-- Exercise objective --
Restate exactly the lines below, from the one containing "Instruction: Click the" through the final line, and leave out the pictures.

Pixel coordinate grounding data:
┄┄┄┄┄┄┄┄┄┄

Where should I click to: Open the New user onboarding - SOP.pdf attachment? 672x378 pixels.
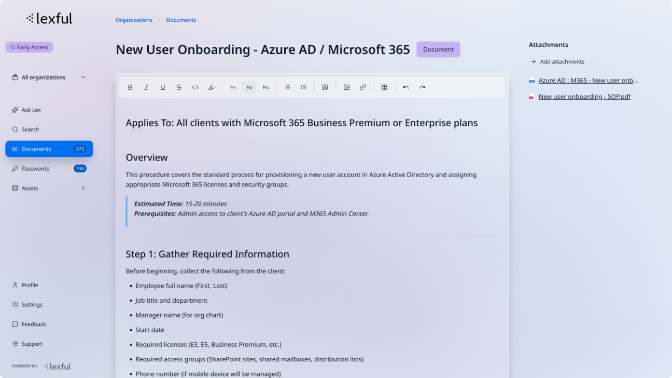click(x=584, y=97)
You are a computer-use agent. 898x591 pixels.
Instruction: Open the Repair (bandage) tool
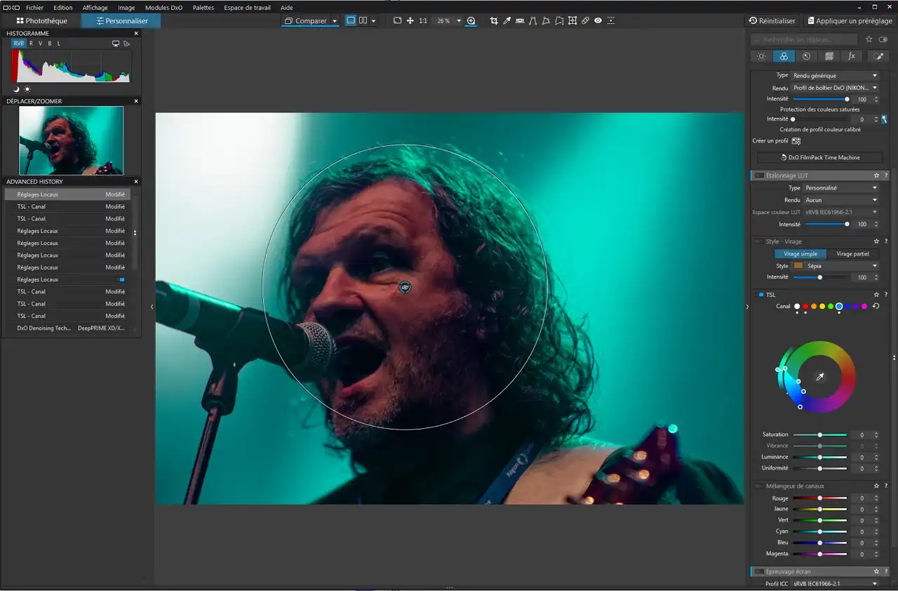(585, 21)
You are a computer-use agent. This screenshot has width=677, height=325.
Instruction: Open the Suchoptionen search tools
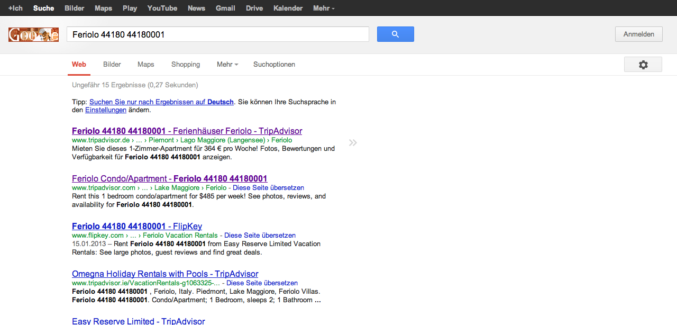[274, 65]
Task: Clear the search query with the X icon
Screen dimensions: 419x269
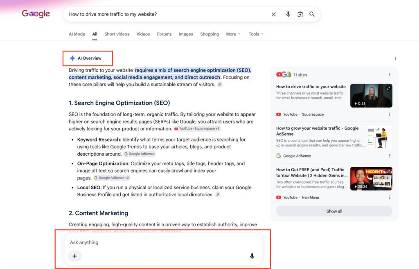Action: coord(274,14)
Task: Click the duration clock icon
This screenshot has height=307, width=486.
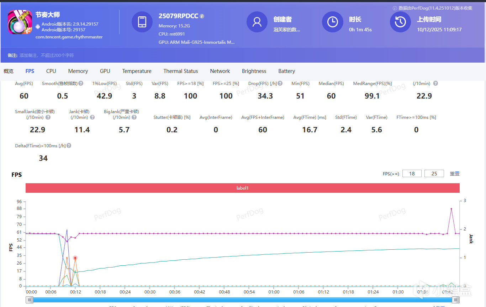Action: tap(332, 22)
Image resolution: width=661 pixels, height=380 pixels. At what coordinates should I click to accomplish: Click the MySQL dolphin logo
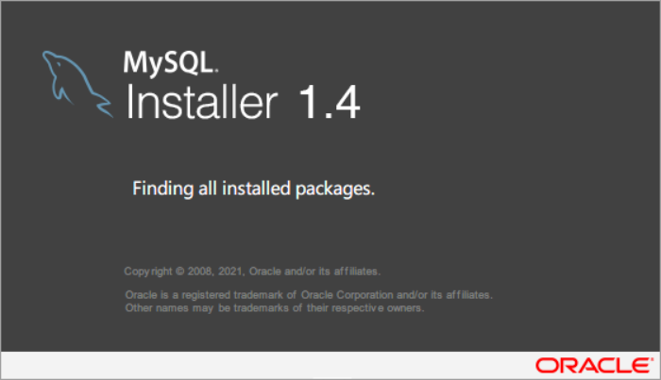[77, 84]
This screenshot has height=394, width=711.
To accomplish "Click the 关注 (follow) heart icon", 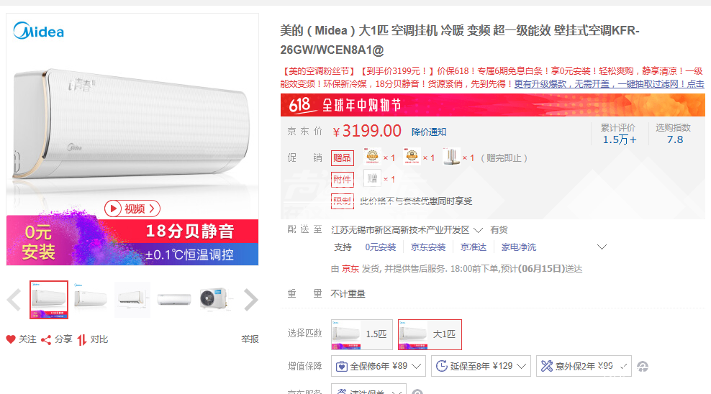I will [11, 339].
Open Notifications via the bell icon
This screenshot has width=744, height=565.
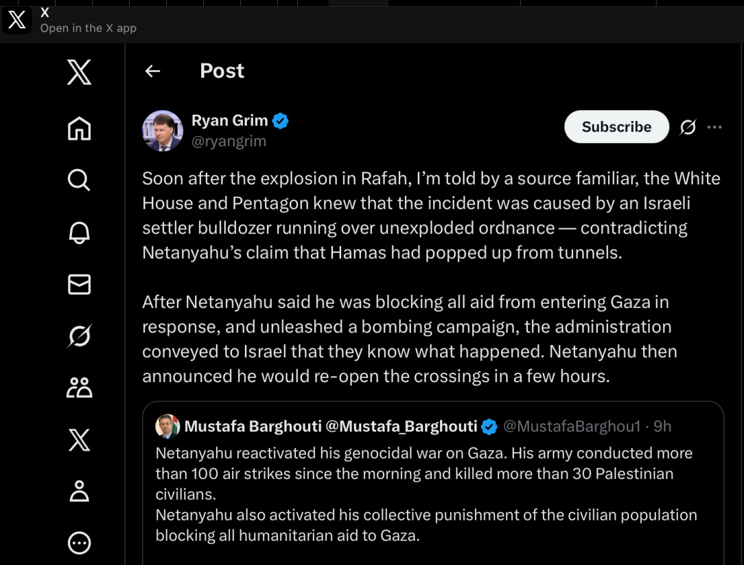tap(79, 232)
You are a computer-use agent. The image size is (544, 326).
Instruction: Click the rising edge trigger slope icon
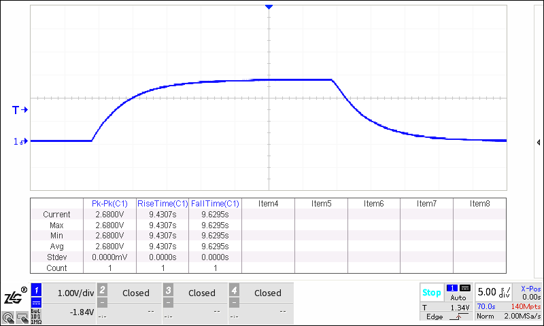pos(456,316)
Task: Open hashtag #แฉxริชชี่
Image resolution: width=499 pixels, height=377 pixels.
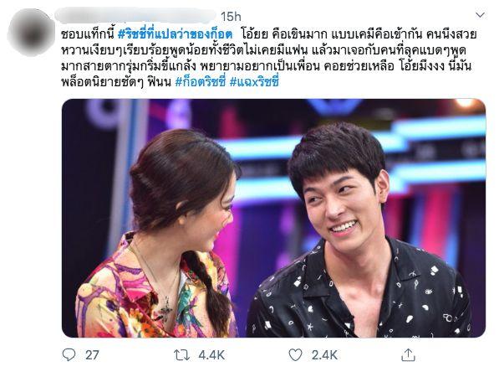Action: (254, 82)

┄┄┄┄┄┄┄┄┄┄

-- Task response --
Instruction: Click the rising edge trigger slope icon
pos(456,316)
Task: Open hashtag #แฉxริชชี่
Image resolution: width=499 pixels, height=377 pixels.
Action: (254, 82)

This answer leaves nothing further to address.